Data excerpts:
========================================

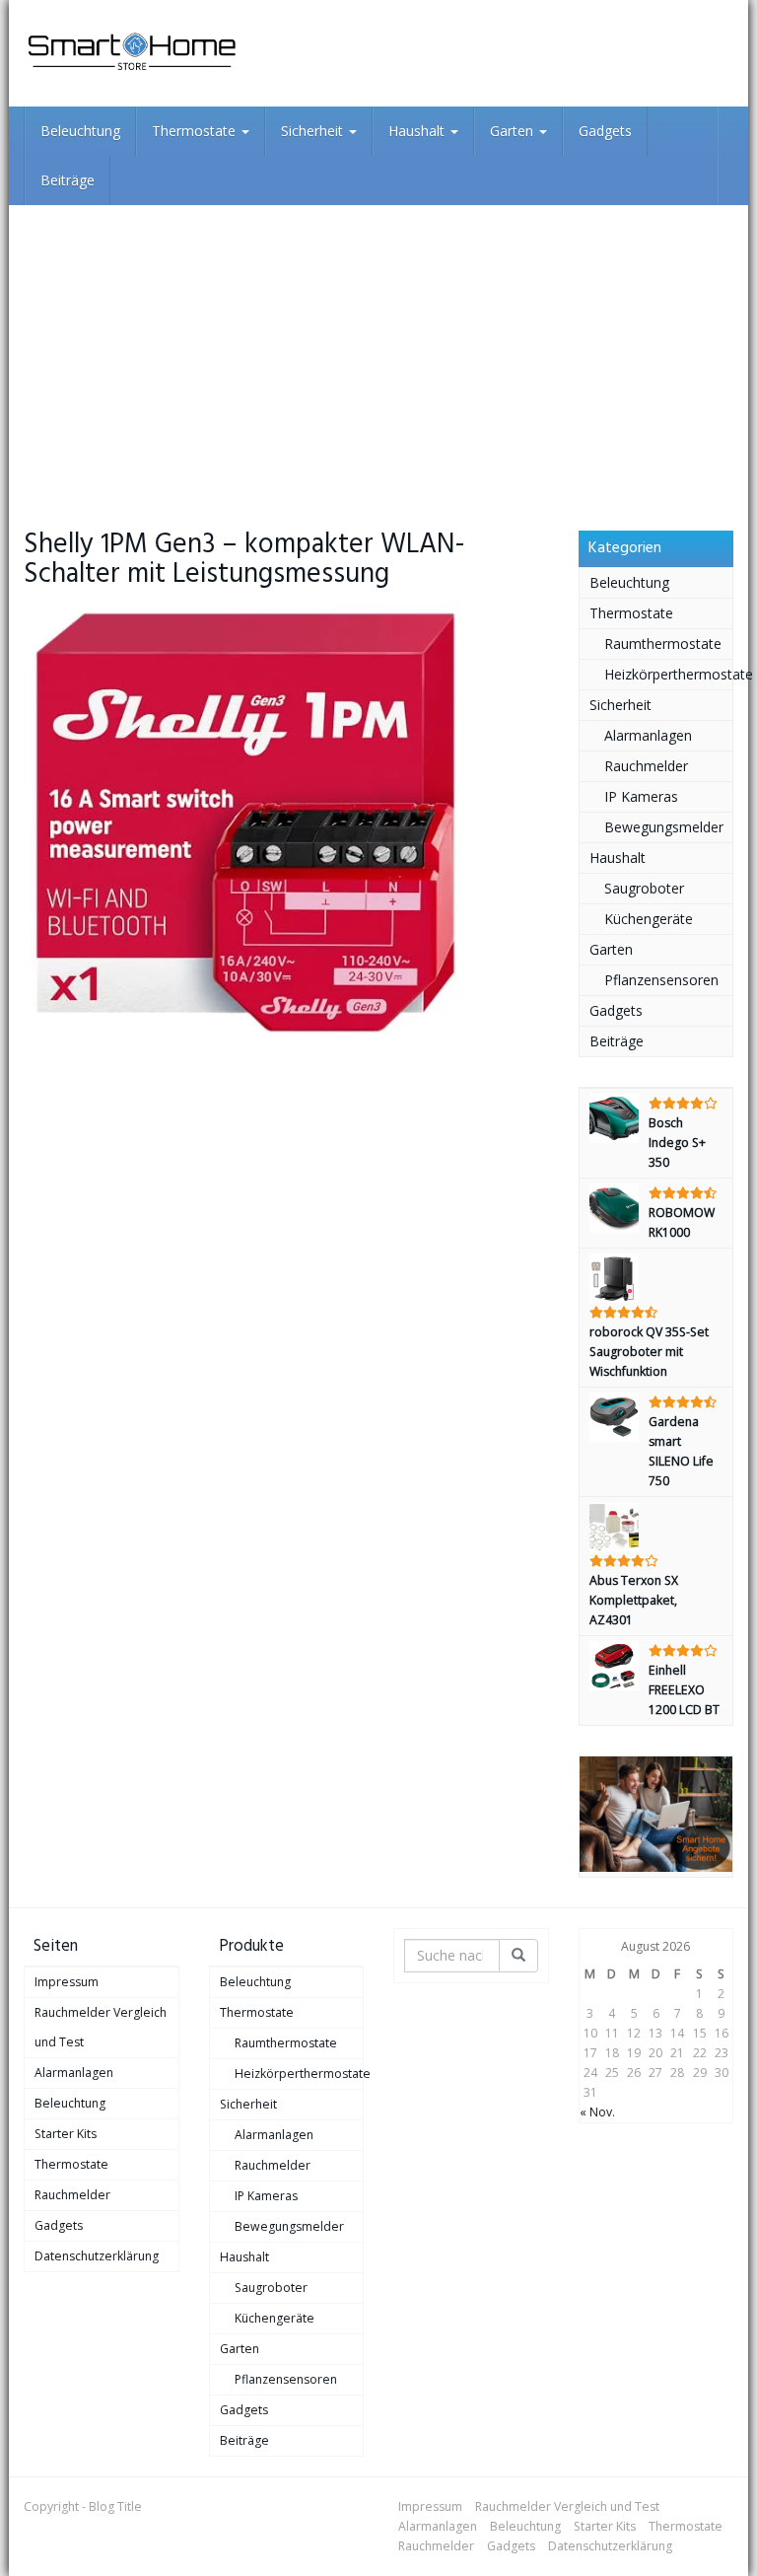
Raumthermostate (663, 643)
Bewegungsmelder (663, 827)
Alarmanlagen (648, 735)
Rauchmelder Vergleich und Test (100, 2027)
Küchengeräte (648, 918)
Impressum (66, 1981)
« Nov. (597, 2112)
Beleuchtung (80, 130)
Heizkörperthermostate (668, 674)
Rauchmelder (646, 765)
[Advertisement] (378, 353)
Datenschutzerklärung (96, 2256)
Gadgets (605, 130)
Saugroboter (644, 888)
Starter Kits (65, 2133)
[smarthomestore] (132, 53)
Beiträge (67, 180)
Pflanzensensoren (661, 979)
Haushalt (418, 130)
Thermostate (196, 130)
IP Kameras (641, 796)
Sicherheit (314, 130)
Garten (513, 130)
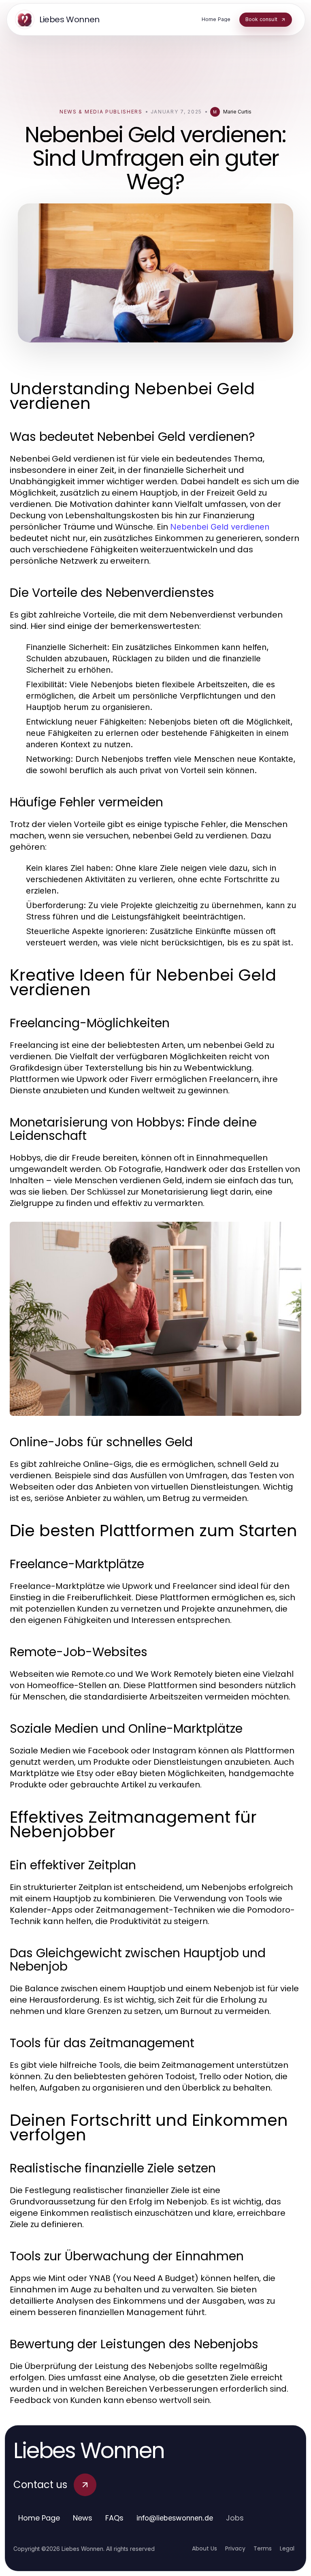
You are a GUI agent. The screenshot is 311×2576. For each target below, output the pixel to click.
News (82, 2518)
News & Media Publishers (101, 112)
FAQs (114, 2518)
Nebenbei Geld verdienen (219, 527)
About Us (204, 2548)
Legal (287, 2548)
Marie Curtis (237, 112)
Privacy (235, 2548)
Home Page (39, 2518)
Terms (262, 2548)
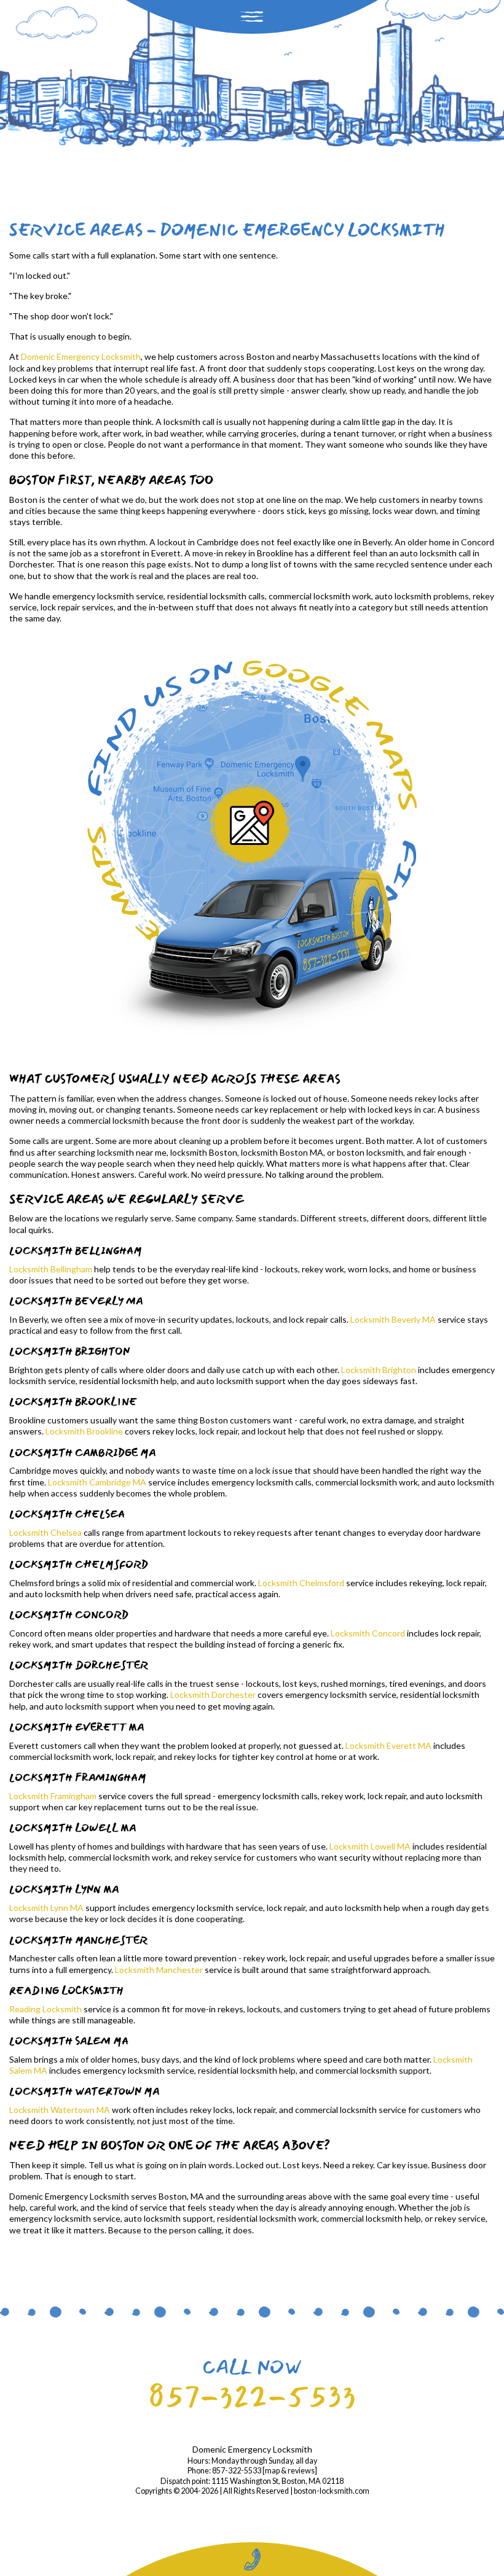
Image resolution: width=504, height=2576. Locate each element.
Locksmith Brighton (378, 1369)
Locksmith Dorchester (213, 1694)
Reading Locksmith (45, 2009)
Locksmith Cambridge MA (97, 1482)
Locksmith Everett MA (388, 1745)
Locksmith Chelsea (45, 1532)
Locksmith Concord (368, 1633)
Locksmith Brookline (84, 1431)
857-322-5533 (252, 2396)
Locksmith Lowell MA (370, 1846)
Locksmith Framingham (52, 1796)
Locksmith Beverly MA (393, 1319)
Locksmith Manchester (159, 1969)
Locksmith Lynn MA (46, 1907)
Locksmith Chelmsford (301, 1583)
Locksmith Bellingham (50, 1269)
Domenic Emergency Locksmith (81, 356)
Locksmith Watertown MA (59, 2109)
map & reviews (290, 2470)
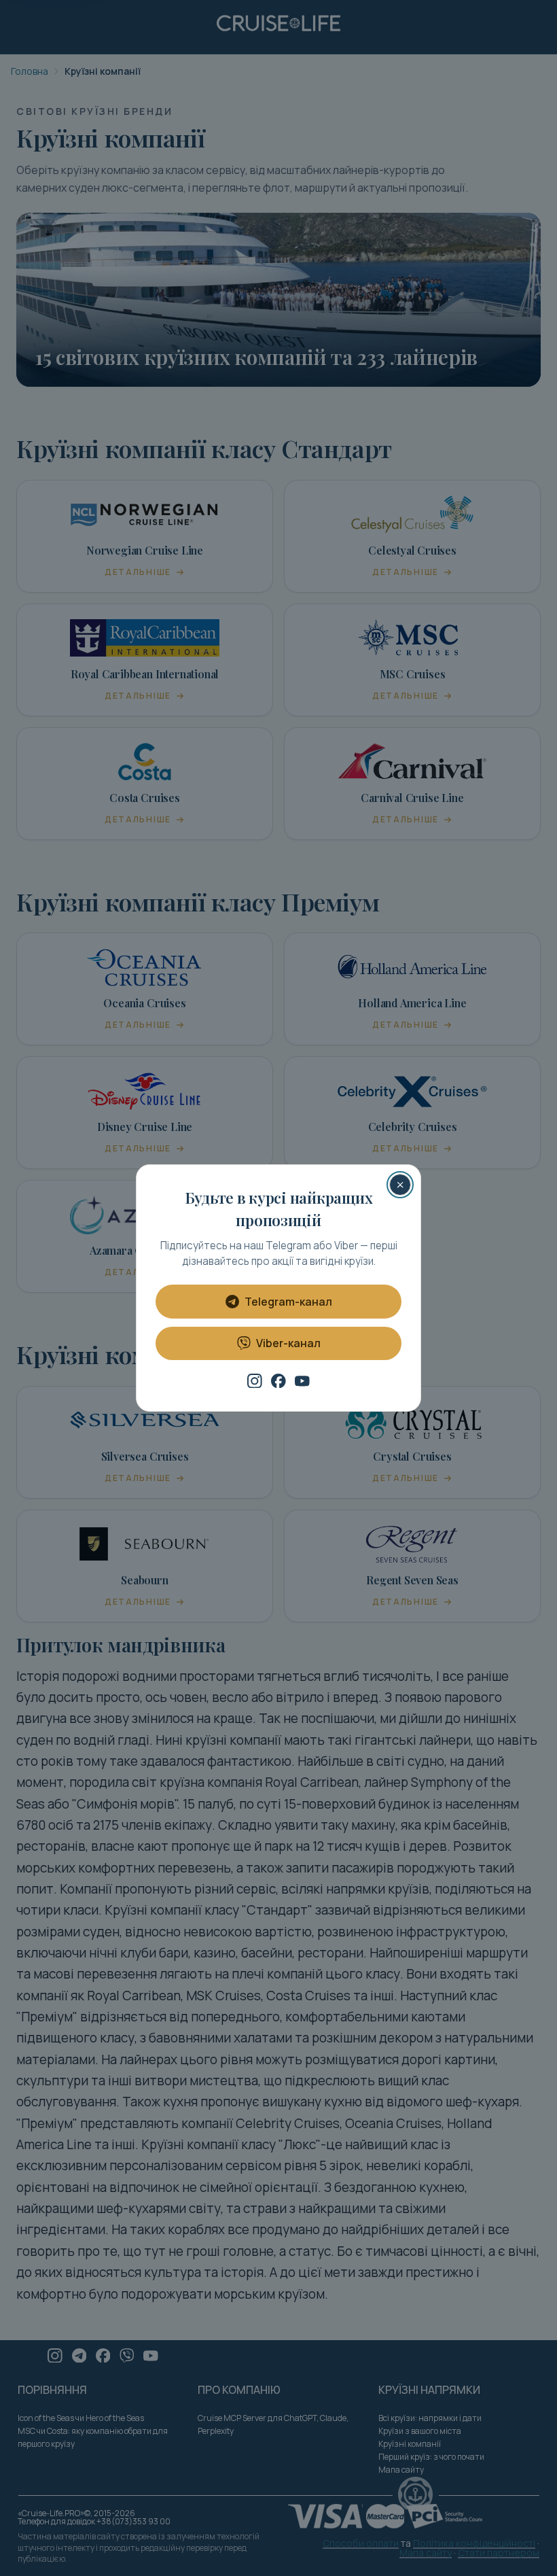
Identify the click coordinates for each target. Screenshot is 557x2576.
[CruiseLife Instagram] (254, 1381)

========================================

Your instructions
If a picture sits between the line containing "Marie Curtis (237, 112)" and the line containing "Locksmith Cambridge MA (97, 1482)", leave it out, and return the lines of that range above exactly, both ends included.

Task result
Marie Curtis (237, 112)
Privacy (235, 2548)
Home Page (39, 2518)
Terms (262, 2548)
Image resolution: width=504, height=2576. Locate each element.
Locksmith Brighton (378, 1369)
Locksmith Dorchester (213, 1694)
Reading Locksmith (45, 2009)
Locksmith Cambridge MA (97, 1482)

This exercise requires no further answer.